Now that the racketeers on Wall Street have filled their pockets with our money, and the Bush gang gets ready to ride off into the sunset carrying bags of loot, what’s left for the rest of us? I shudder to think. Chrysler is closing down “temporarily,” Ford and GM are teetering on the brink. Jobs are vanishing. Foreclosures continue unabated, housing prices continue to plunge, construction is at a standstill, and the stores are empty…
All eyes are focused on President-elect Obama. He is America’s only hope. And what do we get from the media? Mindless sniping. Commentators like Campbell Brown of CNN and Gretchen Carlson of Fox News are deliberately twisting the facts to make it look as if Obama is somehow tainted by the Blagojevich scandal. They must know this is mischief making of the most despicable kind. U.S. Attorney Patrick Fitzgerald has “requested” that Obama delay disclosing details of his team’s contacts with Illinois Governor Rod Blagojevich until next week. Even cub reporters must recognize that as a “gag order.” So it’s absurd for Brown and Carlson to pretend they don’t know what’s going on.
To add to the confusion, the “far right” is in full cry. They’re rewriting history to portray Franklin Delano Roosevelt as the cause – instead of the cure – of the Great Depression. And they’re predicting that Obama’s forthcoming stimulus package will be a disaster. They’re blaming unions and welfare programs for the economic collapse that their cronies on Wall Street and in the White House precipitated.
This is no time for that kind of “debate.” The Obama Administration will have its hands full dealing with the mess left behind by the Bush free-market pirates. The Treasury has been plundered, the nation is bankrupt and the world economy is reeling. It will take years – not months – to effect a recovery.
Even with a massive stimulus package, it looks like a sad New Year for America. The new Congress cannot get a package ready for Obama’s signature before early spring, and the state governors won’t be able to get their projects under way for weeks or months after that. By the time bids are requested and contracts awarded, summer will have come and gone. I doubt that the first shovel of asphalt from the stimulus package will hit the ground before fall. And think of the time it will take for those infrastructure paychecks to impact the rest of the economy.
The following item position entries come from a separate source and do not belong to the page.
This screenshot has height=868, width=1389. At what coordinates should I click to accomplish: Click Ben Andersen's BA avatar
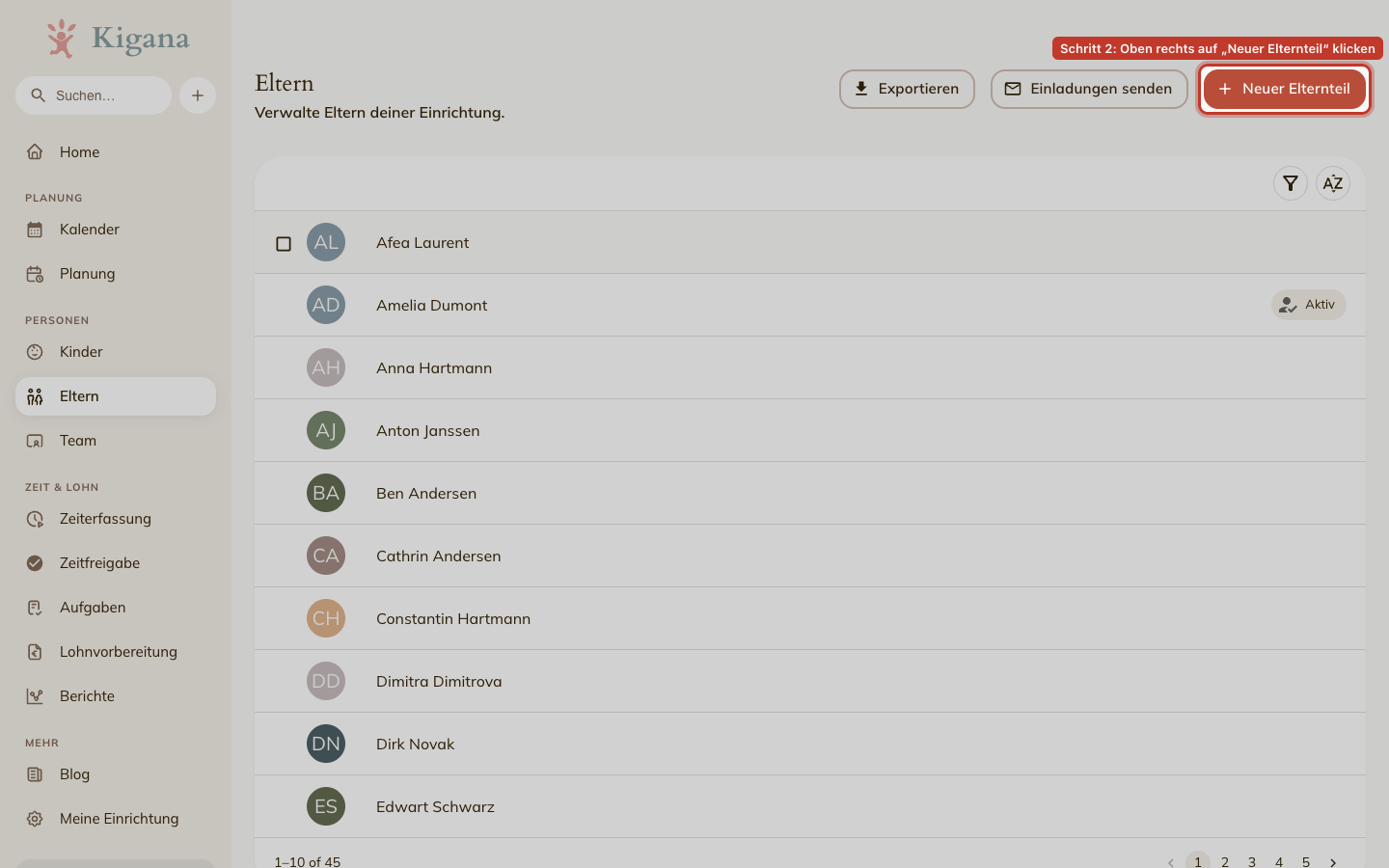coord(326,493)
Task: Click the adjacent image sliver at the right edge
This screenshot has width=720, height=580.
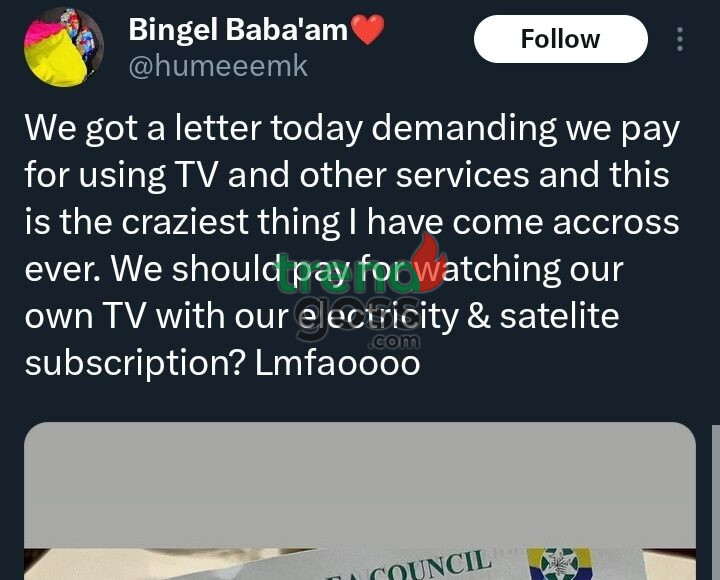Action: pyautogui.click(x=716, y=502)
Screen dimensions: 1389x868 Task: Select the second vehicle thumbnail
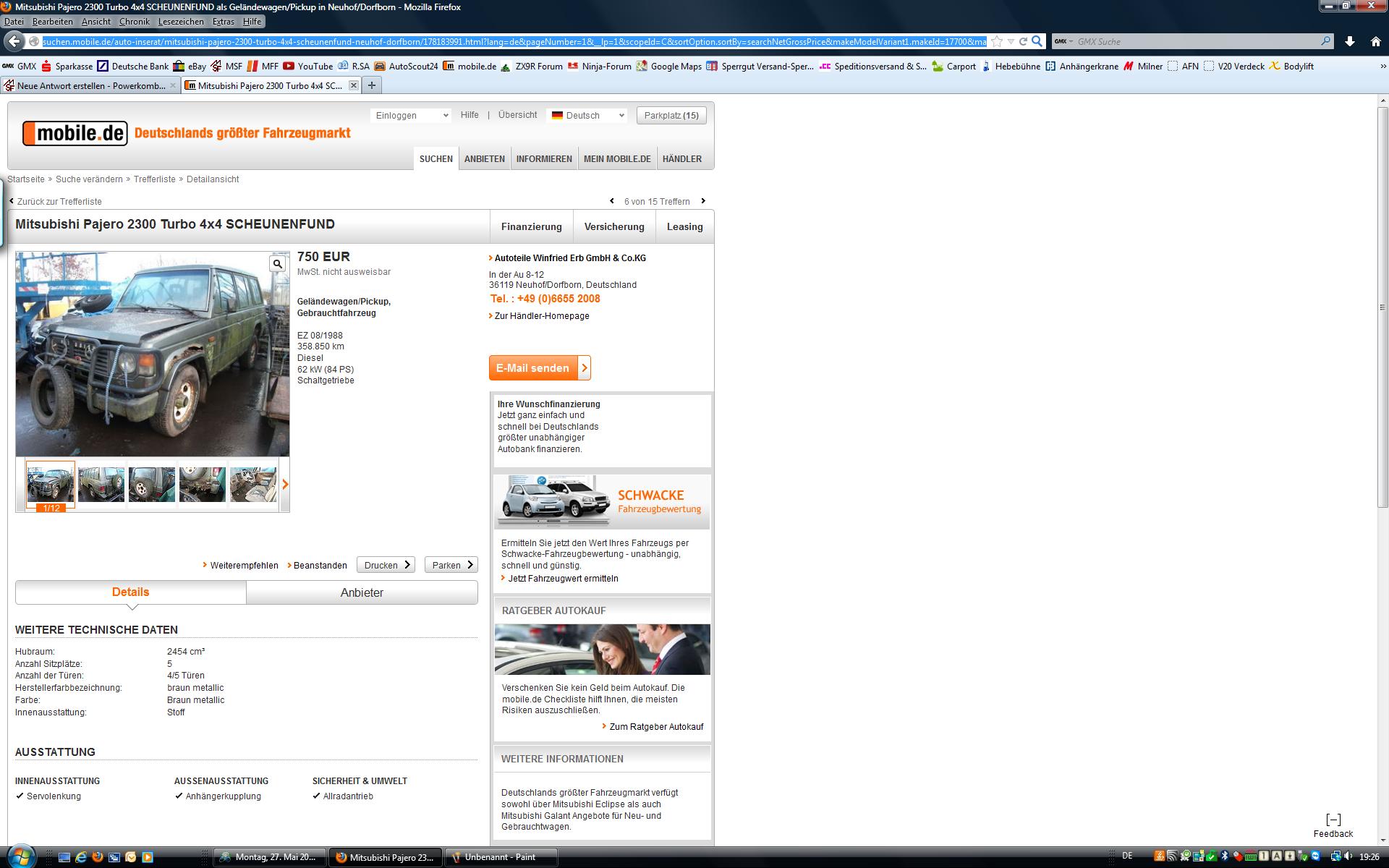[x=101, y=484]
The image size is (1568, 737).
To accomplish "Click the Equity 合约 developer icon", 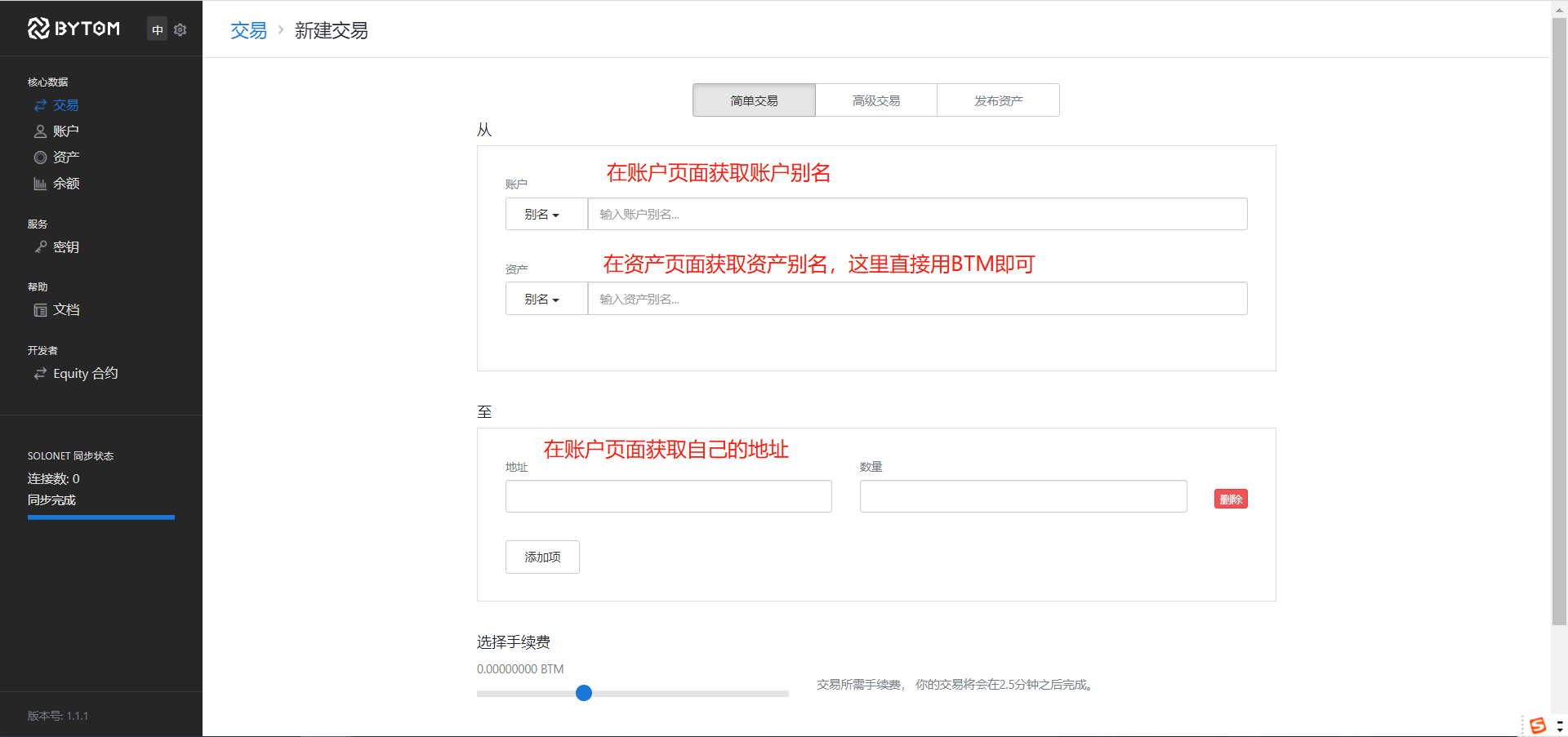I will tap(42, 374).
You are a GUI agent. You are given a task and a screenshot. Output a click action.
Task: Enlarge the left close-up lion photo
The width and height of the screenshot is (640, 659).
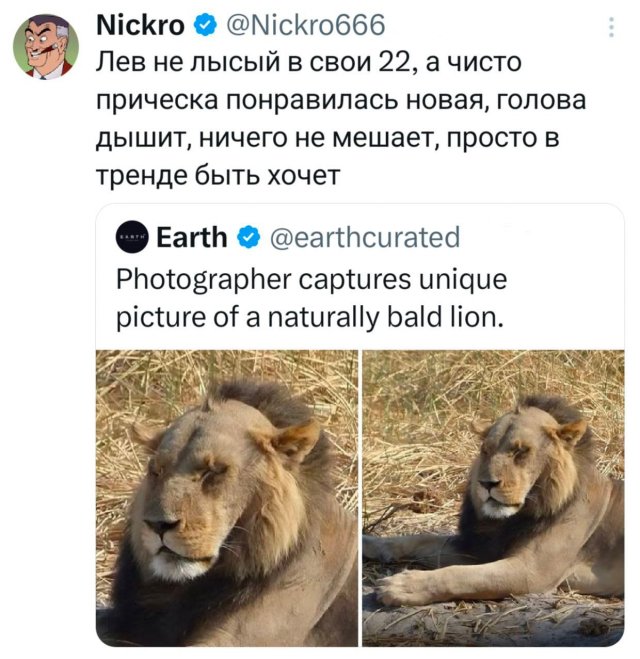coord(227,497)
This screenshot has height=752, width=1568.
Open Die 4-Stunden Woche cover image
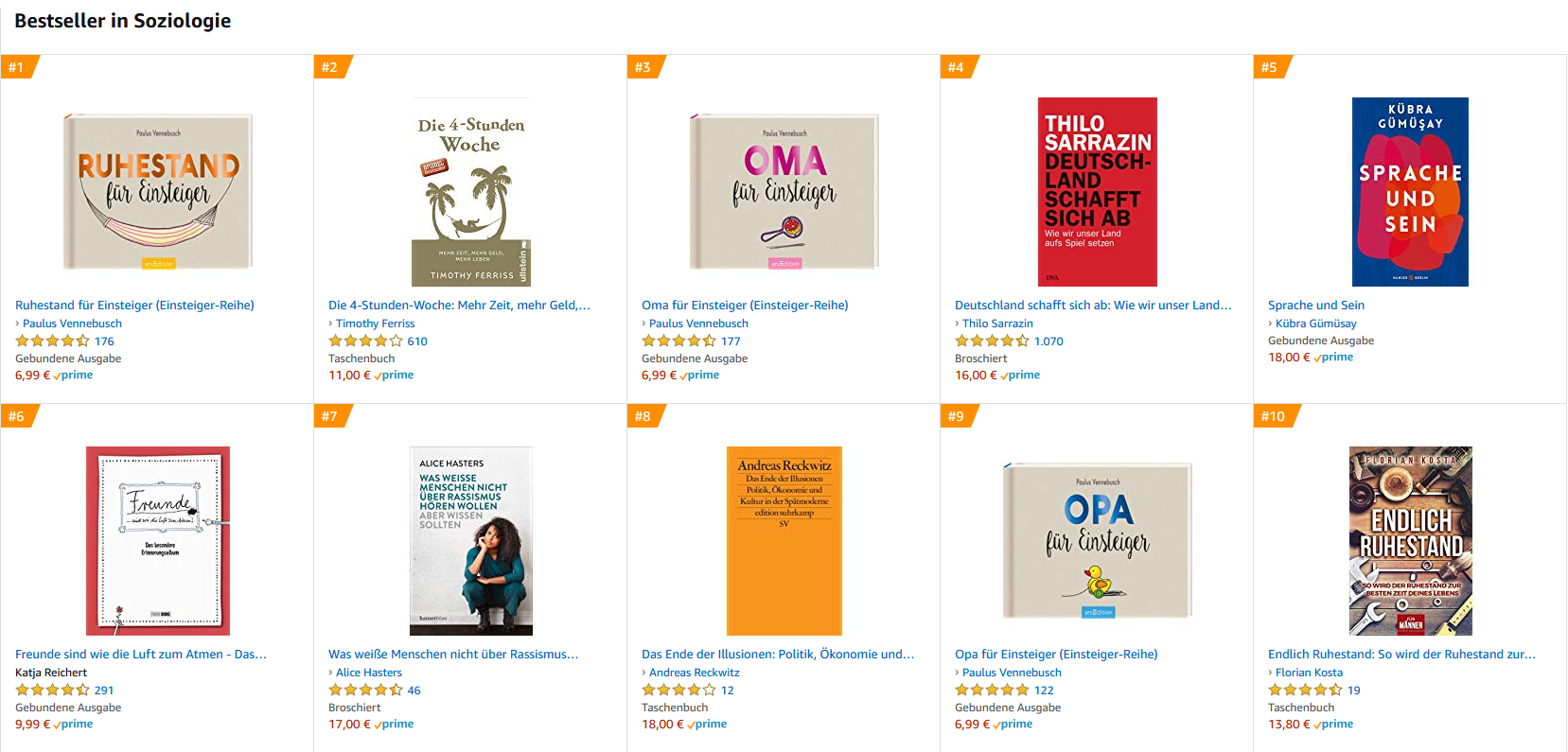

Obama is smart but he is not a magician. And he will be handicapped by saboteurs in and out of Congress. Whatever he does – whatever anybody does – 2009 is shaping up as one of the most wretched years in America’s history. These are the times that test the mettle of a society. Will Americans be able to set their differences aside and try to help their new President? Or will they take pot shots from the sidelines? The fate of the world may depend on their answer.